An Experience [David’s blog on Not So Flawed Wednesday]

“In the modern era, one of the most active metaphors for the spiritual project is “art.” ~ Susan Sontag (via The Marginalian)

It was within a meditation on silence that Susan Sontag wrote this thought. With planes and trains and automobiles, with cell phones and 24 hour news cycles, with weed whackers and garbage trucks and sirens, with podcasts to plug into and streaming on demand…opportunities for silence are rare, indeed.

All of my life I have retreated to my studio to “get quiet.” I’ve learned – and it seems to me a no-brainer -that there is a direct connection between silence-of-the-mind and presence. And, the experience of ‘something-bigger-than-me” can only happen in the present moment. It’s a direct experience, not an abstraction.

Marion Milner – under the pen name of Joanna Field – wrote that happiness cannot be found in the narrow focus of purpose because it lives “out there”, it promises fulfillment somewhere in a distant imagined future.

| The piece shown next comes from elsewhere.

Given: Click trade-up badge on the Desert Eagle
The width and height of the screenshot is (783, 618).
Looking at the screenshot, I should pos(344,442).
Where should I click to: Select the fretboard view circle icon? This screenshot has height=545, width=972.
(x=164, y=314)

It’s only in the broad focus of the senses that happiness can be found because it is immediate. Happiness is only possible/available/accessible in-the-here-and-now. It’s an experience, not an abstraction.

Art brings us into the present moment. Art has the power to break through isolating mental abstractions into the shared space of experience.

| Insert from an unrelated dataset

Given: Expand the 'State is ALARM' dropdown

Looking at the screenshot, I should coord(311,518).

Joseph Campbell wrote that our endeavor in meaning-making is the opposite of our distant ancestors. For them, meaning was made (or found) through the group. We are tasked with finding it within ourselves.

“It” is never found in insistent preachers or rule-books or exhibitions of righteousness. These are the noisy aspects of the narrow focus erected on a platform of “should”.

If “it” is to be found, if “it” is to be experienced, inner silence is the threshold.

Take a walk in nature. Become captive to the color of the leaves. Entice the quiet found in the studio. These are the secrets of the composer whose music lifts your spirit, the poet who stirs your humanity, the dancer who challenges your idea of what’s possible…all bringing you into the dazzling present moment. It’s a place the artist knows well, an experience beyond words.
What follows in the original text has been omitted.